Look at all the death!

I’m glad Ada and I got to do something outside together because some serious cold is coming our way, so this is probably the last outdoorsy thing we’ll be able to do until Springtime. I’m also glad that Ada and I got to bang, because banging Ada is super awesome. We banged pretty hard after we climbed that rock thing, and then we went to the movies to see this fucked up horror art film called The Eyes Of My Mother. That’s the kind of thing Ada and I do: bang each other hardcore and then watch fucked up murder shit.

Speaking of banging babes, I also banged Zoe. But before I banged her we did two things: ate burgers and worked on Zoe’s budget. I know what you’re thinking…budget? That’s not fun or sexy! Why were you doing that? Well, I actually really like budgeting. I like the numbers and logic of it all. It makes sense to me, it’s very straightforward and devoid of any sort of complicated interpretations. So yeah, I like that shit. But there was something very exciting about the burgers we ate, which was that they came with the pickles that I like! I only like very specific types of pickles: the ones that taste like a cucumber that was quickly dipped in brine and then taken out. More cucumber-y and less pickle-y, you know? I was super excited about those pickles. Here’s me ready to eat them:

the best pickles

This picture is dumb because no one eats a burger with a fork and knife.

Can you imagine how awesome it’s going to be to hear Rammstein pound out “Keine Lust” live?
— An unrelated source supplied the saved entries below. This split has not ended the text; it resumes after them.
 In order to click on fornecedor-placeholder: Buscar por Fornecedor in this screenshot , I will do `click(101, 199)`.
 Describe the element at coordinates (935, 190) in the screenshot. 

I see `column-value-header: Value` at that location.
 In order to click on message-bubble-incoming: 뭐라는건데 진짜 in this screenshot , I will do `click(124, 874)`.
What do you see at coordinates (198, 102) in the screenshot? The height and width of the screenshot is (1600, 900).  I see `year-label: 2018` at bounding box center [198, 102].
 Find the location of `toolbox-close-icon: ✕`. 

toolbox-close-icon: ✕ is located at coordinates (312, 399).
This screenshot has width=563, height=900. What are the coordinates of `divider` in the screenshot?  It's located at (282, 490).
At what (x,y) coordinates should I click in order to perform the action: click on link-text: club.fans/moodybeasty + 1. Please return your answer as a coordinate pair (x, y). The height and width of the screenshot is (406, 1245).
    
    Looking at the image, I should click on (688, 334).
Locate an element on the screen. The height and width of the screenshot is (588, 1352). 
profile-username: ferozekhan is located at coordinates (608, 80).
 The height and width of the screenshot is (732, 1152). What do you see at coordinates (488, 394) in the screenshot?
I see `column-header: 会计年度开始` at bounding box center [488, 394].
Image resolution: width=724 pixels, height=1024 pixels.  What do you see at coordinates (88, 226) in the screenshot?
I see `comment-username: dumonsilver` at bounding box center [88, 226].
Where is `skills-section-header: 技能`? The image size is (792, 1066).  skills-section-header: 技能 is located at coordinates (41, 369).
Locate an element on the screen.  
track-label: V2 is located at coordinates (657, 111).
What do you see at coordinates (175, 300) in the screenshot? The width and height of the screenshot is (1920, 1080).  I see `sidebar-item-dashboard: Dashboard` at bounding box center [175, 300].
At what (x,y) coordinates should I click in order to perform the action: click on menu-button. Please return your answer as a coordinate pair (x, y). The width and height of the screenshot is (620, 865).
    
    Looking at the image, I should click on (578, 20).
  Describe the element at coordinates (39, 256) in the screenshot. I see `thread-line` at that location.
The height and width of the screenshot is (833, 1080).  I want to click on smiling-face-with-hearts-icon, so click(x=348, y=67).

It’s going to be so fucking awesome! RAMMSTEIN!

Sorry, I got off track there. Where was I? Oh yeah, banging Zoe. Zoe is super fun because Zoe really likes bruises. She’s all about them, wants to get bruised all over. So when you have sex with Zoe you should give her a few bruises. Take my advice. Obviously you should only leave light bruising and only do it in places where it won’t cause her serious discomfort, but trust me: she’s all about ’em.

What else do I have to talk about? I hit on everything in the title, so I guess I’m done here. Now I’m off to listen to Rammstein!